• Records supplied
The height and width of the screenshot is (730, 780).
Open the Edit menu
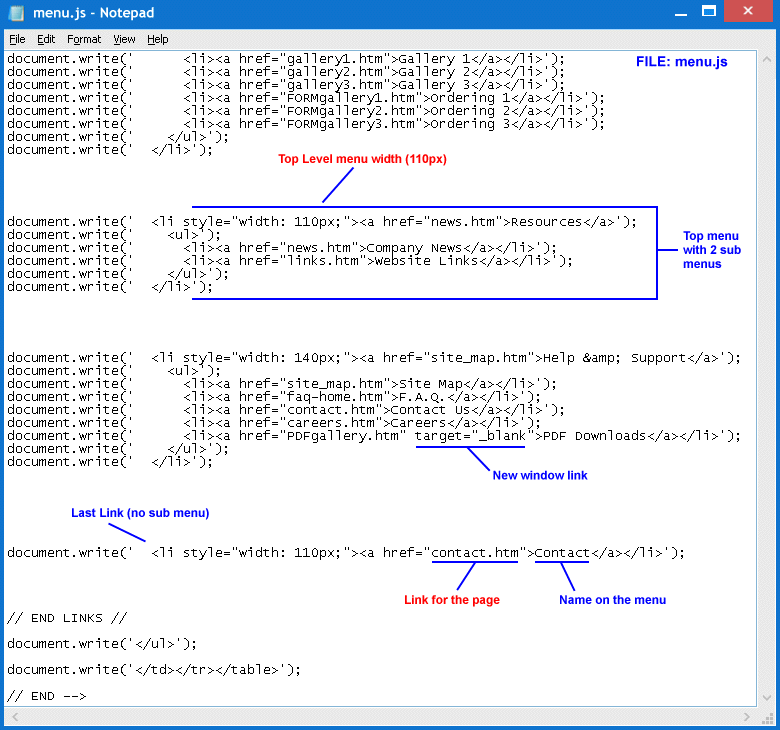[46, 39]
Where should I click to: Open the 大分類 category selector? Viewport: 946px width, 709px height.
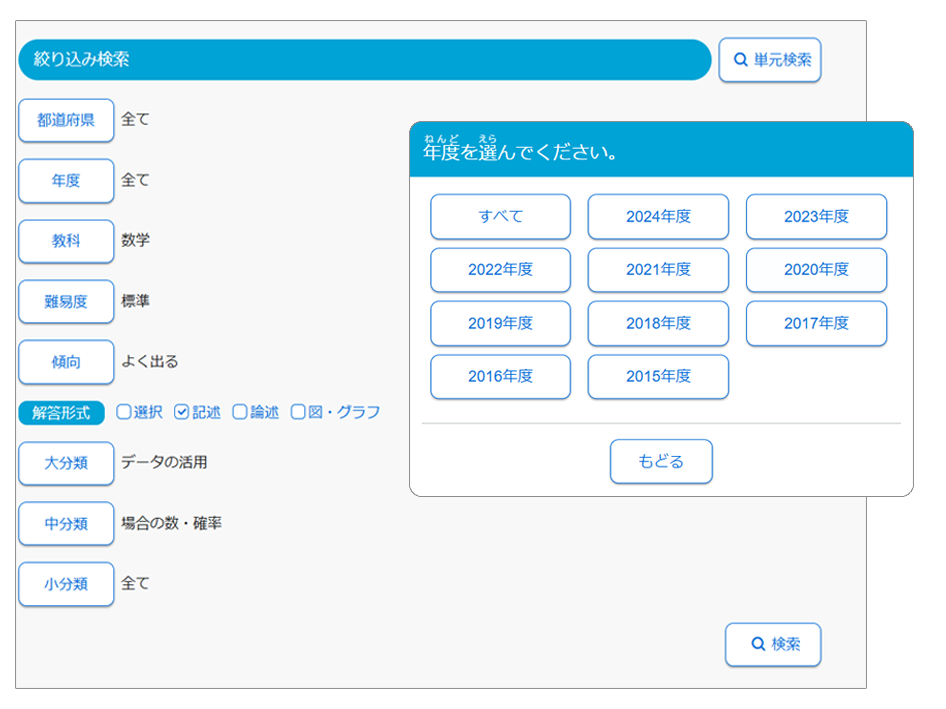66,463
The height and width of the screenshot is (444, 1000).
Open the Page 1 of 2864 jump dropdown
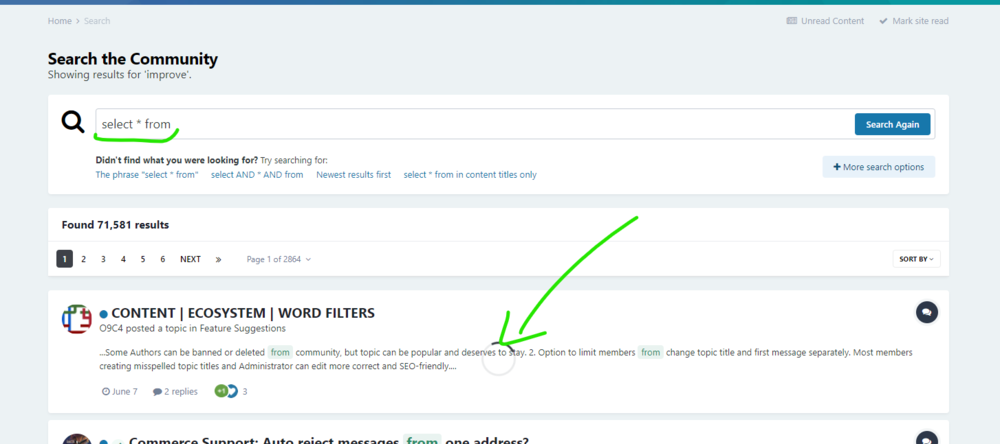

• Work request
The lines above should be transcribed exactly, with every image removed.

• Output below
The height and width of the screenshot is (730, 780).
Open the Edit menu
[46, 39]
Where should I click to: Open the 大分類 category selector? Viewport: 946px width, 709px height.
66,463
The height and width of the screenshot is (444, 1000).
Open the Page 1 of 2864 jump dropdown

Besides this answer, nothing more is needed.